# ATI All in Wonder x800 AGP.. OS X LEOPARD



## ozziesironman (Jun 30, 2010)

You read that right... I made a hackintosh system out of a Dell Dimension 8200. It is running a LEGIT copy of OS X Leopard with Chameleon v.1.0 Bootloader. I have everything working except the video card. I even have an old Sound Blaster LIVE! working on it using the KX Audio drivers. 

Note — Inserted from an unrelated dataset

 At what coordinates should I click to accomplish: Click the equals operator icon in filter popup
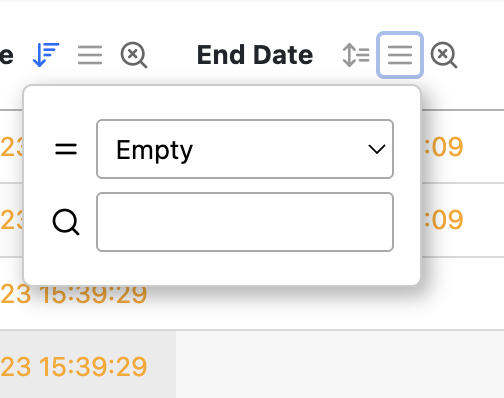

My question is: I have been racking my brains for a week now trying to get this card working. Most I have gotten is the OS recognizes the card as an All in Wonder 256MB (AGP) but doesnt see the AGP port, thinks its on PCI, and NO 3d Acceleration. Cannot watch DVDs, cannot play games, period. CHESS (one of the only games Mac OS X comes with) crashes cuz theres no hardware acceleration.
How can I get this card working? I have a Geforce 6200 on the way, but I bought it on a whim, and if I can get this ATI working with 3d acceleration, QE/CI, (quartz extreme/core image.. similar to the vista/windows 7 hardware accelerated desktop) i will be sending the geforce back. Thanks everybody. 
BTW: i have looked all over insanelymac.com/hackintosh.org/ all those sites, and the most i got out of them was the callisto driver, which only allowed me to change resolutions, and AGPGart, which i havent figured out yet.


----------



## sinclair_tm (Mar 11, 2005)

Sure, your copy of OS X can be legit, but it is still illegal to install it on anything but a computer Apple makes. Read here. So this thread is now closed, and infraction issued.


----------